**ASSIGNED TASK:**
Restate all the data exactly, so that each line is the same as before.

(Saved data entries)
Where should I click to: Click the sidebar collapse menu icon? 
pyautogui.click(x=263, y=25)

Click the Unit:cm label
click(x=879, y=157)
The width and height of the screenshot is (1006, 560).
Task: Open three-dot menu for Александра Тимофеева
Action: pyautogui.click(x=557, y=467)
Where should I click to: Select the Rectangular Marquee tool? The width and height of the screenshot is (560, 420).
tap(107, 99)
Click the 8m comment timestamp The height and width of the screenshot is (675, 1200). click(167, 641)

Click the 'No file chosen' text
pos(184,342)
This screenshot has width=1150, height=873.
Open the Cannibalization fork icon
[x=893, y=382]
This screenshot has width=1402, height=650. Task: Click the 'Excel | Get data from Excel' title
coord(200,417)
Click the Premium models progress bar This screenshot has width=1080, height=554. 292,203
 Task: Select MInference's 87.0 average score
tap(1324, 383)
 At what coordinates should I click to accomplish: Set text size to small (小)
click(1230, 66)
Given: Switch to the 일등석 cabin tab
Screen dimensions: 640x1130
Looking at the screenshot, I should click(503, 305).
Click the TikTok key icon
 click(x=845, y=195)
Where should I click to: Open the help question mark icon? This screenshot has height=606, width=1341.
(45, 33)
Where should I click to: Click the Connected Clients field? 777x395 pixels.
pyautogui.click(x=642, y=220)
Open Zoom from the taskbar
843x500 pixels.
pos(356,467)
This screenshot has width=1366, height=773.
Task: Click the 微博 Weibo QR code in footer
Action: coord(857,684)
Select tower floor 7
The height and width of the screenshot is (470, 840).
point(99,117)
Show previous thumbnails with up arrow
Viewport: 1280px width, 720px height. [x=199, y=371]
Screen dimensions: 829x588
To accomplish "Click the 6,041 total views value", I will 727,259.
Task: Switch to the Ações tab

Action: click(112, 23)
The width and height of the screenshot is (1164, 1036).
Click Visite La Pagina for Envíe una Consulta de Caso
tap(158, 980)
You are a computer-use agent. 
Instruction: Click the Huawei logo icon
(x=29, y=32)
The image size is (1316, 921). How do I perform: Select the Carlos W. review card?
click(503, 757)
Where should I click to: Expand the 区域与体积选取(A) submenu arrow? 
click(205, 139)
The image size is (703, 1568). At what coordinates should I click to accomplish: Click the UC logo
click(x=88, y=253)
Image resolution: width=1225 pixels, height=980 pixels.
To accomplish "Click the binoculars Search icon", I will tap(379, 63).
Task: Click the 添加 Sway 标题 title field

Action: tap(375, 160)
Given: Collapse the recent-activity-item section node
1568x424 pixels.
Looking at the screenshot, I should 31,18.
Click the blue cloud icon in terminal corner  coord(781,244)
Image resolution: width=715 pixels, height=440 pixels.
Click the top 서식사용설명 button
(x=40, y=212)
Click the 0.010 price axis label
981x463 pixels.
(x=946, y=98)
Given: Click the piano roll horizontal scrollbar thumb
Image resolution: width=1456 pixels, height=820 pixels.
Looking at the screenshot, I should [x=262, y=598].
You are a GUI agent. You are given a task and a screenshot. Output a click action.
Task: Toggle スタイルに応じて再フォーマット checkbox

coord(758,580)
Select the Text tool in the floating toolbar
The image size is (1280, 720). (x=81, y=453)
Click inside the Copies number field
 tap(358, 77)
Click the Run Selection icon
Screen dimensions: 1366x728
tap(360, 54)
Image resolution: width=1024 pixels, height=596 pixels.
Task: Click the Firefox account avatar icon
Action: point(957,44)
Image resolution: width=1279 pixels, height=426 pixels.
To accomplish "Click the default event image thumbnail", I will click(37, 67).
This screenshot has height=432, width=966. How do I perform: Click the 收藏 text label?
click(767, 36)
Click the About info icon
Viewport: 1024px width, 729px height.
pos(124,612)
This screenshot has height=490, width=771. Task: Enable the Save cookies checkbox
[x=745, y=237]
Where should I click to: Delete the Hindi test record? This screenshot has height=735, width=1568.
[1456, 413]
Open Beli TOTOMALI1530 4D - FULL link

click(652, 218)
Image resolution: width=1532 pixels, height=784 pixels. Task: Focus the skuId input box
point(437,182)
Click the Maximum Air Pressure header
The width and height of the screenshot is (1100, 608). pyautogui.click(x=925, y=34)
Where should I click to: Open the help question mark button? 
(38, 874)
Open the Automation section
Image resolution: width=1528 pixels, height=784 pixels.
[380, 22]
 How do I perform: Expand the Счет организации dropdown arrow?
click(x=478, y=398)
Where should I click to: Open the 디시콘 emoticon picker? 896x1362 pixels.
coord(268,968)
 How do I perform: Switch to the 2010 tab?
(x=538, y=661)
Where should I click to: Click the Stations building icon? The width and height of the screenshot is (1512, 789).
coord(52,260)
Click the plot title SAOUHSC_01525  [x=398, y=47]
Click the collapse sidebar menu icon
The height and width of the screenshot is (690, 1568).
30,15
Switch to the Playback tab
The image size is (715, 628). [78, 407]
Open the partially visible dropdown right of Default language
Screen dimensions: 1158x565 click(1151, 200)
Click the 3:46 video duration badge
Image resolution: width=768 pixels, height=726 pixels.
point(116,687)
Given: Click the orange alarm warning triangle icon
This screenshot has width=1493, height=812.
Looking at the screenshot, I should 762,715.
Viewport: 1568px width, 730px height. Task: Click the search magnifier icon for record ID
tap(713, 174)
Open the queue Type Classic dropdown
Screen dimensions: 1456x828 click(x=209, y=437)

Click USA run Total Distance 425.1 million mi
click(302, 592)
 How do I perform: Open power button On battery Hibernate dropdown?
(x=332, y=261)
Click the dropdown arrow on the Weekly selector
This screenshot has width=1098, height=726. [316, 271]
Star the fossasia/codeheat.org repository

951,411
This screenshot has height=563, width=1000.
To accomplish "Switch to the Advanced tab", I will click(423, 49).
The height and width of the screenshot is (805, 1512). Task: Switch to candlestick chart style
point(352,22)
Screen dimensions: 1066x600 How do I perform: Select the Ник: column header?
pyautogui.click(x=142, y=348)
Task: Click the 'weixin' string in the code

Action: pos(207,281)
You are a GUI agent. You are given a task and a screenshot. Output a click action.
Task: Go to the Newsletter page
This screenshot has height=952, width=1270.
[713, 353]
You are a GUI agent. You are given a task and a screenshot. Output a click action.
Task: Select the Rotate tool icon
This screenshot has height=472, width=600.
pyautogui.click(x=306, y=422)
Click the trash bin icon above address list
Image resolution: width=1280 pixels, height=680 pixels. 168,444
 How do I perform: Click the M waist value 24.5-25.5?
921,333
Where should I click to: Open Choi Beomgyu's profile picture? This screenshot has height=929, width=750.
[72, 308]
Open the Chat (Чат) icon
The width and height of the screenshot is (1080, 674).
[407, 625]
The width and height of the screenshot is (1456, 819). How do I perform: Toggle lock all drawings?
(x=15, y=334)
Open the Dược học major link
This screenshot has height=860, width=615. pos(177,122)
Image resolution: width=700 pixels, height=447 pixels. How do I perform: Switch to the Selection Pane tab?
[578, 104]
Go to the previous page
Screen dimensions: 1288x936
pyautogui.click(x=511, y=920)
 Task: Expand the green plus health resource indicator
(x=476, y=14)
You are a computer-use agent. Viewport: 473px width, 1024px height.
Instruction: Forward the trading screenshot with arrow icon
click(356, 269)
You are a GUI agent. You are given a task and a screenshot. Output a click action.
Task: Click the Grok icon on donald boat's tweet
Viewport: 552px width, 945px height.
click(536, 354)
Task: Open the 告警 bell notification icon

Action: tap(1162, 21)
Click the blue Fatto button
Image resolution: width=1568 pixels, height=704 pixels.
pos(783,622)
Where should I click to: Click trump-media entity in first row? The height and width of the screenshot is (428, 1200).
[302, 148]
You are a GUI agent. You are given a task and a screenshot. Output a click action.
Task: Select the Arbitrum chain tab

**RESULT OF THIS TASK:**
Where should I click to: Click the sidebar collapse menu icon? 
pyautogui.click(x=263, y=25)

Click the Unit:cm label
click(x=879, y=157)
The width and height of the screenshot is (1006, 560).
Task: Open three-dot menu for Александра Тимофеева
Action: pyautogui.click(x=557, y=467)
Where should I click to: Select the Rectangular Marquee tool? The width and height of the screenshot is (560, 420).
tap(107, 99)
Click the 8m comment timestamp The height and width of the screenshot is (675, 1200). click(167, 641)

Click the 'No file chosen' text
pos(184,342)
This screenshot has width=1150, height=873.
Open the Cannibalization fork icon
[x=893, y=382]
This screenshot has width=1402, height=650. Task: Click the 'Excel | Get data from Excel' title
coord(200,417)
Click the Premium models progress bar This screenshot has width=1080, height=554. 292,203
 Task: Select MInference's 87.0 average score
tap(1324, 383)
 At what coordinates should I click to accomplish: Set text size to small (小)
click(1230, 66)
Given: Switch to the 일등석 cabin tab
Screen dimensions: 640x1130
Looking at the screenshot, I should click(503, 305).
Click the TikTok key icon
 click(x=845, y=195)
Where should I click to: Open the help question mark icon? This screenshot has height=606, width=1341.
(45, 33)
Where should I click to: Click the Connected Clients field? 777x395 pixels.
pyautogui.click(x=642, y=220)
Open Zoom from the taskbar
843x500 pixels.
pos(356,467)
This screenshot has width=1366, height=773.
Task: Click the 微博 Weibo QR code in footer
Action: coord(857,684)
Select tower floor 7
The height and width of the screenshot is (470, 840).
point(99,117)
Show previous thumbnails with up arrow
Viewport: 1280px width, 720px height. [x=199, y=371]
Screen dimensions: 829x588
To accomplish "Click the 6,041 total views value", I will 727,259.
Task: Switch to the Ações tab

Action: click(112, 23)
The width and height of the screenshot is (1164, 1036).
Click Visite La Pagina for Envíe una Consulta de Caso
tap(158, 980)
You are a computer-use agent. 
Instruction: Click the Huawei logo icon
(x=29, y=32)
The image size is (1316, 921). How do I perform: Select the Carlos W. review card?
click(503, 757)
Where should I click to: Expand the 区域与体积选取(A) submenu arrow? 
click(205, 139)
The image size is (703, 1568). At what coordinates should I click to accomplish: Click the UC logo
click(x=88, y=253)
Image resolution: width=1225 pixels, height=980 pixels.
To accomplish "Click the binoculars Search icon", I will tap(379, 63).
Task: Click the 添加 Sway 标题 title field

Action: tap(375, 160)
Given: Collapse the recent-activity-item section node
1568x424 pixels.
Looking at the screenshot, I should 31,18.
Click the blue cloud icon in terminal corner  coord(781,244)
Image resolution: width=715 pixels, height=440 pixels.
Click the top 서식사용설명 button
(x=40, y=212)
Click the 0.010 price axis label
981x463 pixels.
(x=946, y=98)
Given: Click the piano roll horizontal scrollbar thumb
Image resolution: width=1456 pixels, height=820 pixels.
Looking at the screenshot, I should [x=262, y=598].
You are a GUI agent. You are given a task and a screenshot. Output a click action.
Task: Toggle スタイルに応じて再フォーマット checkbox

coord(758,580)
Select the Text tool in the floating toolbar
The image size is (1280, 720). (x=81, y=453)
Click inside the Copies number field
 tap(358, 77)
Click the Run Selection icon
Screen dimensions: 1366x728
tap(360, 54)
Image resolution: width=1024 pixels, height=596 pixels.
Task: Click the Firefox account avatar icon
Action: point(957,44)
Image resolution: width=1279 pixels, height=426 pixels.
To accomplish "Click the default event image thumbnail", I will click(37, 67).
This screenshot has height=432, width=966. How do I perform: Click the 收藏 text label?
click(767, 36)
Click the About info icon
Viewport: 1024px width, 729px height.
pos(124,612)
This screenshot has height=490, width=771. Task: Enable the Save cookies checkbox
[x=745, y=237]
Where should I click to: Delete the Hindi test record? This screenshot has height=735, width=1568.
[1456, 413]
Open Beli TOTOMALI1530 4D - FULL link

click(652, 218)
Image resolution: width=1532 pixels, height=784 pixels. Task: Focus the skuId input box
point(437,182)
Click the Maximum Air Pressure header
The width and height of the screenshot is (1100, 608). pyautogui.click(x=925, y=34)
Where should I click to: Open the help question mark button? 
(38, 874)
Open the Automation section
Image resolution: width=1528 pixels, height=784 pixels.
[380, 22]
 How do I perform: Expand the Счет организации dropdown arrow?
click(x=478, y=398)
Where should I click to: Open the 디시콘 emoticon picker? 896x1362 pixels.
coord(268,968)
 How do I perform: Switch to the 2010 tab?
(x=538, y=661)
Where should I click to: Click the Stations building icon? The width and height of the screenshot is (1512, 789).
coord(52,260)
Click the plot title SAOUHSC_01525  [x=398, y=47]
Click the collapse sidebar menu icon
The height and width of the screenshot is (690, 1568).
30,15
Switch to the Playback tab
The image size is (715, 628). [78, 407]
Open the partially visible dropdown right of Default language
Screen dimensions: 1158x565 click(1151, 200)
Click the 3:46 video duration badge
Image resolution: width=768 pixels, height=726 pixels.
point(116,687)
Given: Click the orange alarm warning triangle icon
This screenshot has width=1493, height=812.
Looking at the screenshot, I should 762,715.
Viewport: 1568px width, 730px height. Task: Click the search magnifier icon for record ID
tap(713, 174)
Open the queue Type Classic dropdown
Screen dimensions: 1456x828 click(x=209, y=437)

Click USA run Total Distance 425.1 million mi
click(302, 592)
 How do I perform: Open power button On battery Hibernate dropdown?
(x=332, y=261)
Click the dropdown arrow on the Weekly selector
This screenshot has width=1098, height=726. [316, 271]
Star the fossasia/codeheat.org repository

951,411
This screenshot has height=563, width=1000.
To accomplish "Switch to the Advanced tab", I will click(423, 49).
The height and width of the screenshot is (805, 1512). Task: Switch to candlestick chart style
point(352,22)
Screen dimensions: 1066x600 How do I perform: Select the Ник: column header?
pyautogui.click(x=142, y=348)
Task: Click the 'weixin' string in the code

Action: pos(207,281)
You are a GUI agent. You are given a task and a screenshot. Output a click action.
Task: Go to the Newsletter page
This screenshot has height=952, width=1270.
[713, 353]
You are a GUI agent. You are given a task and a screenshot. Output a click action.
Task: Select the Rotate tool icon
This screenshot has height=472, width=600.
pyautogui.click(x=306, y=422)
Click the trash bin icon above address list
Image resolution: width=1280 pixels, height=680 pixels. 168,444
 How do I perform: Click the M waist value 24.5-25.5?
921,333
Where should I click to: Open Choi Beomgyu's profile picture? This screenshot has height=929, width=750.
[72, 308]
Open the Chat (Чат) icon
The width and height of the screenshot is (1080, 674).
[407, 625]
The width and height of the screenshot is (1456, 819). How do I perform: Toggle lock all drawings?
(x=15, y=334)
Open the Dược học major link
This screenshot has height=860, width=615. pos(177,122)
Image resolution: width=700 pixels, height=447 pixels. How do I perform: Switch to the Selection Pane tab?
[578, 104]
Go to the previous page
Screen dimensions: 1288x936
pyautogui.click(x=511, y=920)
 Task: Expand the green plus health resource indicator
(x=476, y=14)
You are a computer-use agent. Viewport: 473px width, 1024px height.
Instruction: Forward the trading screenshot with arrow icon
click(356, 269)
You are a GUI agent. You are given a task and a screenshot. Output a click action.
Task: Click the Grok icon on donald boat's tweet
Viewport: 552px width, 945px height.
click(536, 354)
Task: Open the 告警 bell notification icon

Action: tap(1162, 21)
Click the blue Fatto button
Image resolution: width=1568 pixels, height=704 pixels.
pos(783,622)
Where should I click to: Click trump-media entity in first row? The height and width of the screenshot is (428, 1200).
[302, 148]
You are a GUI agent. You are given a task and a screenshot. Output a click action.
Task: Select the Arbitrum chain tab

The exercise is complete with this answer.